Wanna Fight?

I got enough gear that if anybody wants to come over and spar a bit, I’m ready to rock and roll.

Actually I know nobody wants to fight me. I’m used to it. LOL. But it is hard doing this alone. That’s something that occurred to me yesterday when I was trying to get through my workout. It was hard yesterday I’m not going to lie. My shoulders were super sore the gloves felt really heavy. I felt really slow and old. And I realized that I didn’t have anybody to push me.

That’s one of the hardest things about working out alone. Everybody thinks that they can do it. But there’s a huge difference between putting on your headphones and running on a treadmill for 30 minutes, and putting on 16oz gloves and going 30 minutes against a heavy bag. It’s hard. It’s hard to stay motivated. It’s hard not to punk out after 3 minutes of a 4 minute round. Especially when you’re getting older and you’re making a lifestyle change and your body is still confused about what is happening.

I’m going to work on my motivation a bit today. With some retail therapy. I am going to install my speed bag today. I am getting a new pair of cross-trainers. Hell I might even buy my wife a sports bra. Fuck it. I’ll buy two. She deserves it.
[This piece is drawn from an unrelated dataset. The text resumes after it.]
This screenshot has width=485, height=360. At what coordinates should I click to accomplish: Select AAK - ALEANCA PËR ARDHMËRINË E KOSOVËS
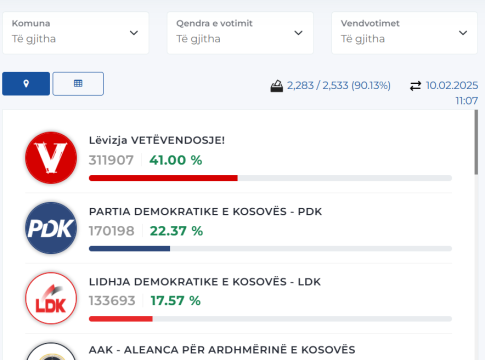[222, 350]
Authors note : This isn’t my idea. I asked her if there’s anything she wanted to add to her workouts because she’s really starting to put the pedal to the metal. And she said sports bras.

Anyway I’m hoping that will help me with my motivation a bit today. I really need three good solid days of productive workouts before we head off to our camping trip on Monday.

After all what did I say yesterday about the only things I can control? My attitude and my output.

Tomorrow is a big day. It’s weigh-in day for the end of week 3. And I’m also doing the cover reveal on social media, for my new novel which will be out in the winter. So I’ve got a lot on my mind right now and a few things on my plate. But as soon as I finish typing this I’m going to get dressed and head to Dick’s Sporting Goods. That will be one way for me to control my attitude.